Task goal
Would you retype exactly the lines from the one holding "Screen dimensions: 1080x409" through the last line of the listing, and only those, without pictures?

Information provided
-.-.-

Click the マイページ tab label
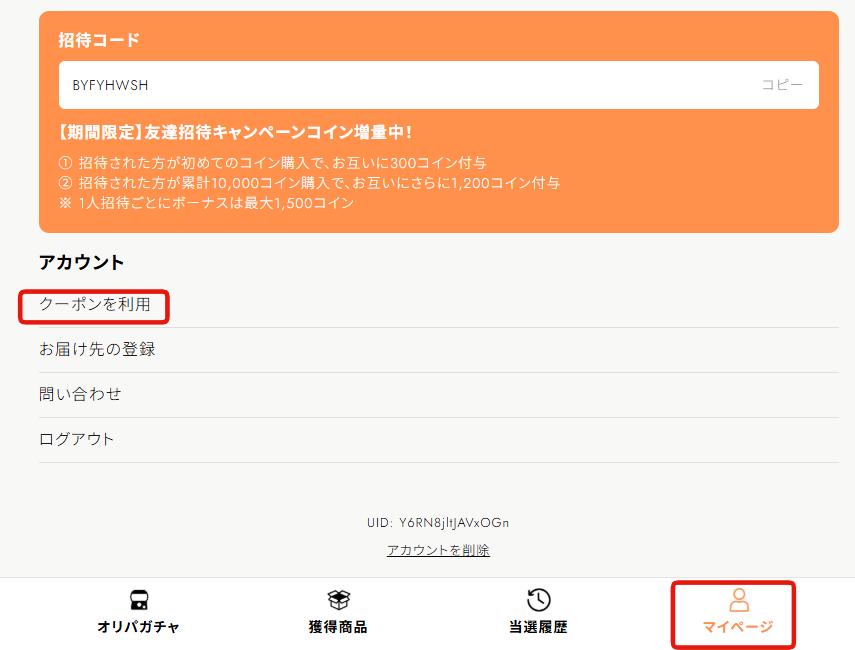 (x=738, y=627)
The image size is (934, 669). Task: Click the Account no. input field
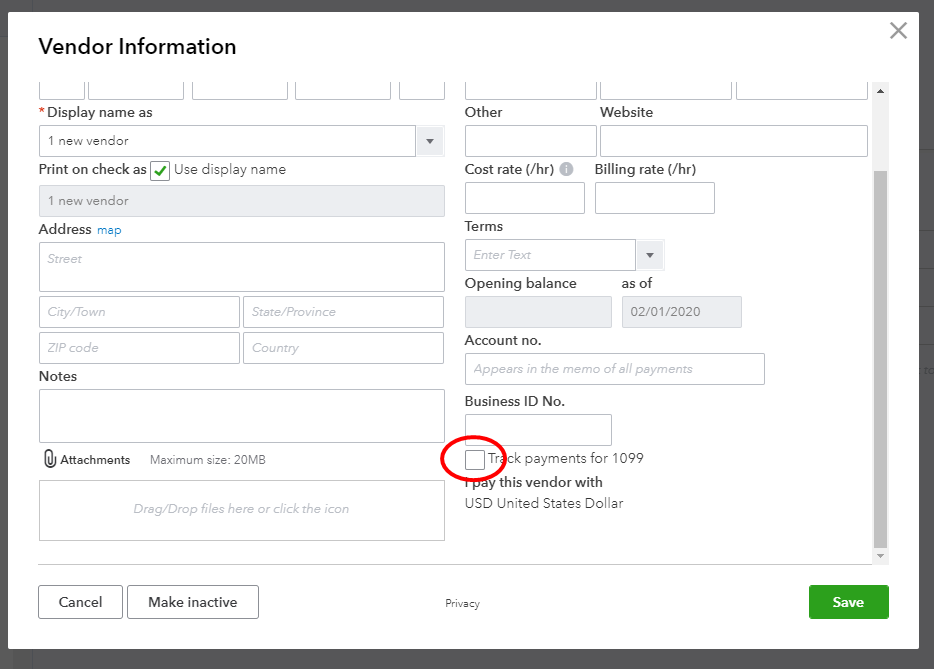pos(614,369)

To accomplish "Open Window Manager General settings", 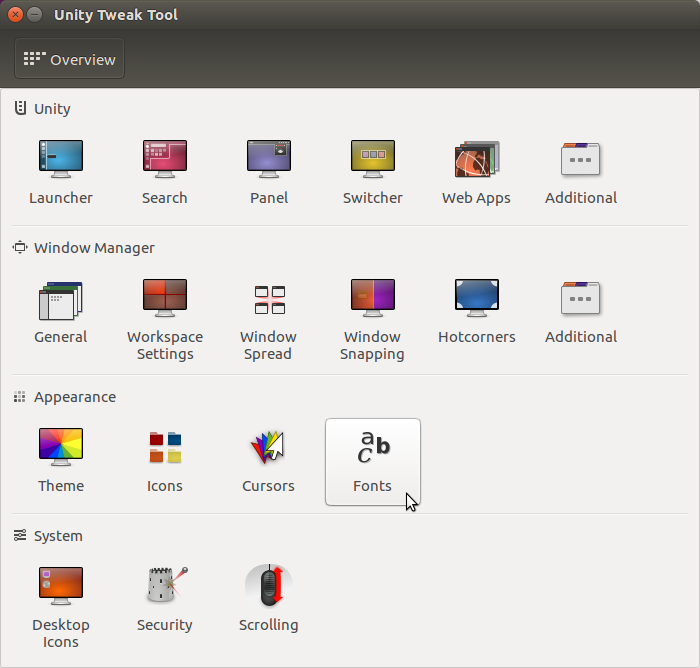I will coord(61,319).
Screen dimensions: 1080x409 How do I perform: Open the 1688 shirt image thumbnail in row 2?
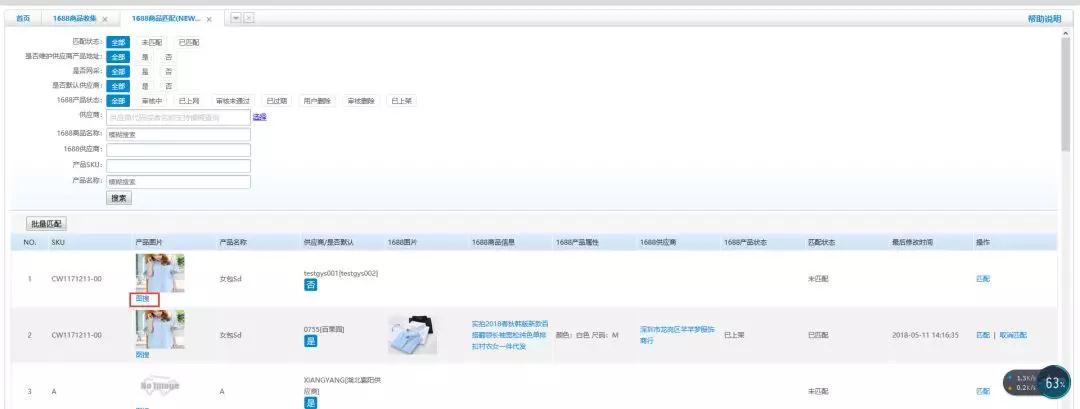tap(412, 335)

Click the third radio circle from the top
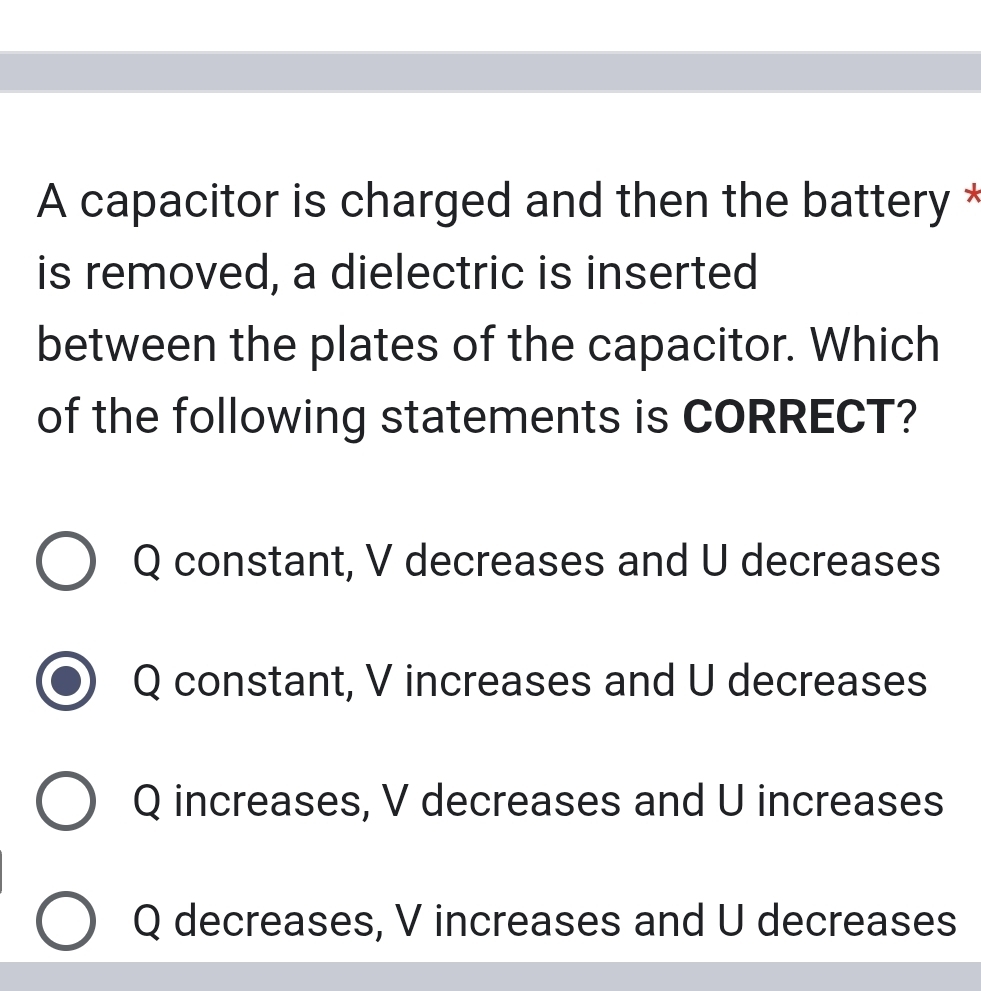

-.-.-

Solution for this task
Screen dimensions: 1080x409 How do I perform: Open the 1688 shirt image thumbnail in row 2?
tap(412, 335)

Click the third radio circle from the top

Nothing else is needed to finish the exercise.